Colombo, lo sappiamo, aveva convinto (ma forse non fino in fondo) i regnanti di Castiglia a finanziare una spedizione che potesse affrontare l’Oceano Atlantico per raggiungere l’Asia, le Indie, il Catai e il Cipango. Da uomo del medioevo, qual era, riteneva di poter raggiungere i territori del “Khaghan”, descritti da Marco Polo 200 anni prima. Il Catai dovrebbe essere la Cina sud-orientale, mentre il Cipango, quello che è l’attuale Giappone. Di sicuro – come sostenevano i suoi detrattori – aveva sbagliato le misure (Colombo stimava 4.400Km, mentre nella realtà sono oltre 20.000 i km che dividono la Spagna dal Giappone) e per puro caso trovò un Continuente completamente sconosciuto nel mezzo.
Ma Luis de Torres in questa avventura era l’interprete.
L’interprete in una terra che nessuno conosceva, se non attraverso quel racconto quasi “cavalleresco” che è Il Milione, con popoli che nessuno conosceva, e che praticavano usanze sconosciute.
Alla nascita (probabilmente) si chiamava Yosef ben HaLevi HaIvri ed era un ebreo convertito al cattolicesimo, conosceva Ebraico, Aramaico, Arabo e Portoghese, oltre ovviamente allo Spagnolo. Non era solo la conoscenza dell’Aramaico a far ritenere a Colombo che fosse la persona giusta per questo compito. Il Genovese pensava ci potessero essere, in quei territori lontanissimi, le 10 tribù semite disperse e l’Aramaico antico poteva sicuramente far comodo. No, quello che fece di Luis de Torres un interprete per un mondo sconosciuto era il suo sguardo nel futuro. E a ragione: è stato capace di comunicare con gli indios senza conoscere assolutamente nulla di loro. Fu il primo uomo a fare una “ambasciata” presso quei regnanti: al primo contatto tornò dopo 4 giorni trascorsi nel villaggio dove scoprì ad esempio l’uso del tabacco.

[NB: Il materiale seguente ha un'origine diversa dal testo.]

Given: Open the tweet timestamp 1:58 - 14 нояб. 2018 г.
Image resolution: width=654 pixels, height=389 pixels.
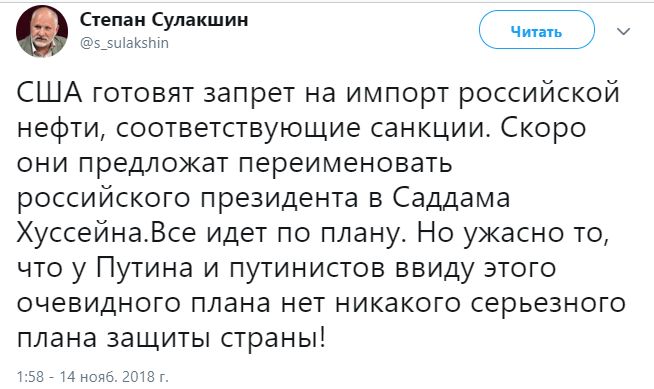Looking at the screenshot, I should [93, 376].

Questo spirito di avventura, l’idea non solo di trovare nuove terre da conquistare – come avrebbe potuto avere qualsiasi marinaio e mozzo sulle tre caravelle – ma di trovare un modo per comunicare, per entrare in contatto con nuove realtà, di proiettarsi nel futuro, questo mi sembra l’opposto della Nostalgia che si può provare a guardare il passato e i luoghi abbandonati.
L’idea che davanti a noi ci siano nuove possibilità e nuove realtà, ci siano nuove forme e nuove esigenze, nuovi continenti con i quali venire in contatto, in un modo ancora incognito.

(L’approdo di Colombo. Cristoforo Colombo e altri mentre mostrano oggetti ad uomini e donne native americane sulla spiaggia. Wikiquote.)